Graduating from a private boarding academy was full of ceremonies I’d never even thought of before. I’d just figured we’d put in four years, show up on a Sunday in late May, listen to some speeches, and get our diplomas. One of the ceremonies I’d never considered was Senior Recognition, an evening about half-way through our Senior year where students were recognized for their achievements and then had a chance to recognize family and teachers who had a significant impact on them.

It was also the night that scholarships were announced. As I had a pretty meager SAT score (1240, 800 verbal – 440 math…odd to think I work in computers and tax accounting isn’t it?) and a reasonable ACT score (32, not great but pretty good) I wasn’t expecting much in the scholarship department. In fact, I’d completely tuned it out.

To be fair, I wasn’t the world’s best student. I was a gifted communicator, a quick reader with a voracious appetite for anything in text, and a front-of-the-class participator. Oh, and I was (and remain) a killer test taker. But I wasn’t the world’s best homework finisher when it bored me, and I was easily distracted; but the advantages of a boarding school include “limited distractions” so I guess I was lucky on that front as well. Ultimately, I graduated with a 3.52 but I have to give some of that credit to the ridiculous number of Electives I took for the first three years, and my perfect grades in History (which I student taught), Economics, Speech and Debate, and four years of English and Religion.

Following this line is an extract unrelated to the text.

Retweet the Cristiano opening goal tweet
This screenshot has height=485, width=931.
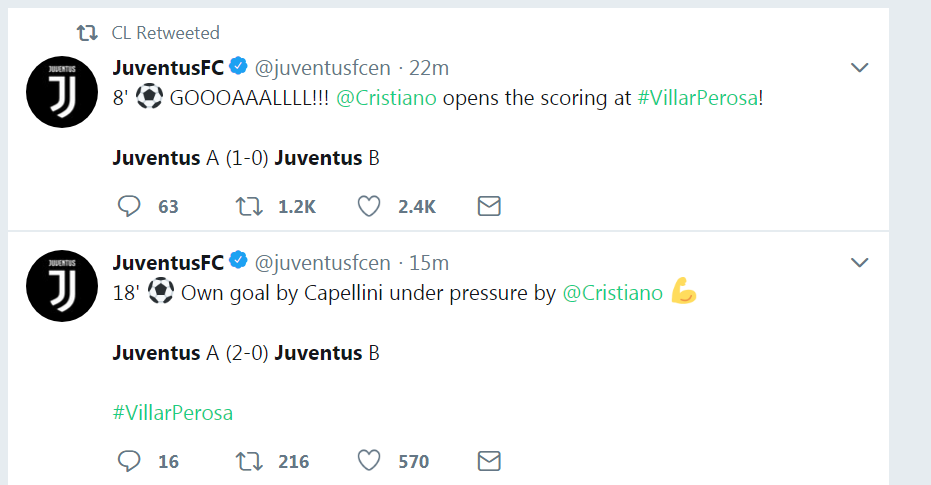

The A’s in my Religion classes remain a bit of a mystery, as I tended to push the boundaries pretty hard. I was always “on the left” of the subjects that came up, and I was in an environment where being on even the moderate end of the right was unusual. I had a strong grasp of history and context, and I tended to debate the issues surrounding Adventist (or even just Christian) theology right to the breaking point. I wasn’t really contradictory, I just pushed. I did have to retract one paper I wrote titled “Ellen White, False Prophet or Girl with a Brain Injury?” and face administrative sanction…but I wrote a replacement paper and got full marks if I remember correctly.

(The replacement paper was titled “Urantia, Heavenly Messengers and Post-Adventist Metaphysical Beliefs” and was significantly more antagonistic to Adventism than my first one…and I’m not sure anyone actually read it beyond the teacher who graded it. This was my first lesson in publishing: only the title counts.)

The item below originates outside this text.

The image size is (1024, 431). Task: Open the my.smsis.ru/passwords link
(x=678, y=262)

All of which ties in to my first real act of breaking out of the cage I’d grown up in. I applied to twelve colleges and universities around the country: Amherst, Reed College, George Washington University, Boston College, Dartmouth, Stanford, Yale, Harvard, St. John’s College, UC Berkley (I remember it being Berkly, others are convinced it was UC Davis), Purdue, and Columbia. Notice that none of those schools were Adventist affiliated; and more importantly, none of those schools were Walla Walla College in central Washington where my parents met and graduated. I actively, intentionally, and specifically did NOT apply to Walla Walla. It was my way of avoiding a path I’d felt had been laid out before I was born.

If my dad was disappointed that I didn’t apply to his alma mater, he never said anything. All I wanted to do was get accepted, graduate from academy, get in my car and drive FAR FAR AWAY, and get the hell out of the rut that everyone I went to school with was stuck in. My graduating class had a matriculation rate of 98% (which, out of a class of 48, is a nice way to say all but one of us went on to college), and more than half of them went on to Walla Walla. Of the remaining 22 kids, at least half of them went on to other Adventist colleges and universities around the country (Southern University, Andrews University, Loma Linda University, etc). Only about ten of us went on to “secular” colleges and universities.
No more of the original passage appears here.